═════ DOCUMENT SEGMENT ═════

Is there a random text generator that produces correct sentences?

5

Is there any program, preferably in python, capable of generating random but syntactically correct text? The language I'm looking for is English.

    
asked by anonymous 20.10.2015 / 19:50

1 answer

4

You can create a program with several generic phrase components (subject, verb, object) that can be combined correctly. From this you randomly select one of the components of each group, and have your text, both syntactically and semantically correct (though it may not make much sense).

A good example is link (code copied below)

"""CHOMSKY is an aid to writing linguistic papers in the style
    of the great master.  It is based on selected phrases taken
    from actual books and articles written by Noam Chomsky.
    Upon request, it assembles the phrases in the elegant
    stylistic patterns that Chomsky is noted for.
    To generate n sentences of linguistic wisdom, type
        (CHOMSKY n)  -- for example
        (CHOMSKY 5) generates half a screen of linguistic truth."""

leadins = """To characterize a linguistic level L,
    On the other hand,
    This suggests that
    It appears that
    Furthermore,
    We will bring evidence in favor of the following thesis:
    To provide a constituent structure for T(Z,K),
    From C1, it follows that
    For any transformation which is sufficiently diversified in application to be of any interest,
    Analogously,
    Clearly,
    Note that
    Of course,
    Suppose, for instance, that
    Thus
    With this clarification,
    Conversely,
    We have already seen that
    By combining adjunctions and certain deformations,
    I suggested that these results would follow from the assumption that
    If the position of the trace in (99c) were only relatively inaccessible to movement,
    However, this assumption is not correct, since
    Comparing these examples with their parasitic gap counterparts in (96) and (97), we see that
    In the discussion of resumptive pronouns following (81),
    So far,
    Nevertheless,
    For one thing,
    Summarizing, then, we assume that
    A consequence of the approach just outlined is that
    Presumably,
    On our assumptions,
    It may be, then, that
    It must be emphasized, once again, that
    Let us continue to suppose that
    Notice, incidentally, that """
# List of LEADINs to buy time.

subjects = """ the notion of level of grammaticalness
    a case of semigrammaticalness of a different sort
    most of the methodological work in modern linguistics
    a subset of English sentences interesting on quite independent grounds
    the natural general principle that will subsume this case
    an important property of these three types of EC
    any associated supporting element
    the appearance of parasitic gaps in domains relatively inaccessible to ordinary extraction
    the speaker-hearer's linguistic intuition
    the descriptive power of the base component
    the earlier discussion of deviance
    this analysis of a formative as a pair of sets of features
    this selectionally introduced contextual feature
    a descriptively adequate grammar
    the fundamental error of regarding functional notions as categorial
    relational information
    the systematic use of complex symbols
    the theory of syntactic features developed earlier"""
# List of SUBJECTs chosen for maximum professorial macho.

═════ DATA EXTRACT ═════

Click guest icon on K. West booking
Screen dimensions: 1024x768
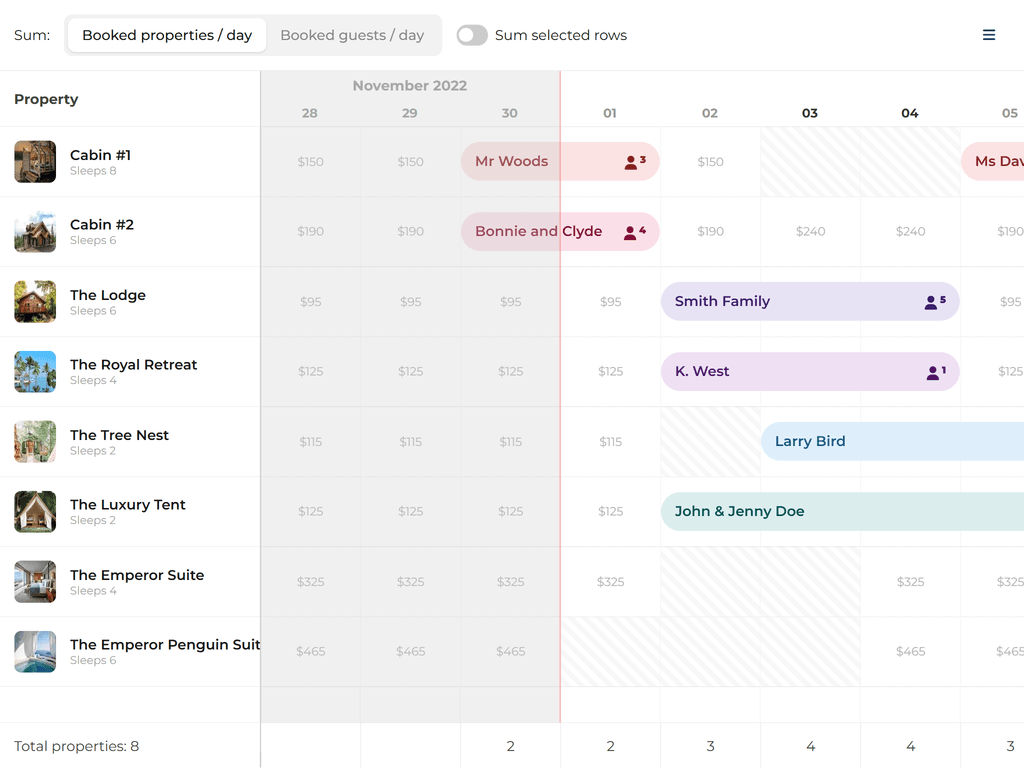[x=933, y=372]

═════

(PROBLEM): Quote the passage from the forum thread about random sentence generators, starting with "You can create" and going on through "(code copied below)".

(PROBLEM SOLUTION):
You can create a program with several generic phrase components (subject, verb, object) that can be combined correctly. From this you randomly select one of the components of each group, and have your text, both syntactically and semantically correct (though it may not make much sense).

A good example is link (code copied below)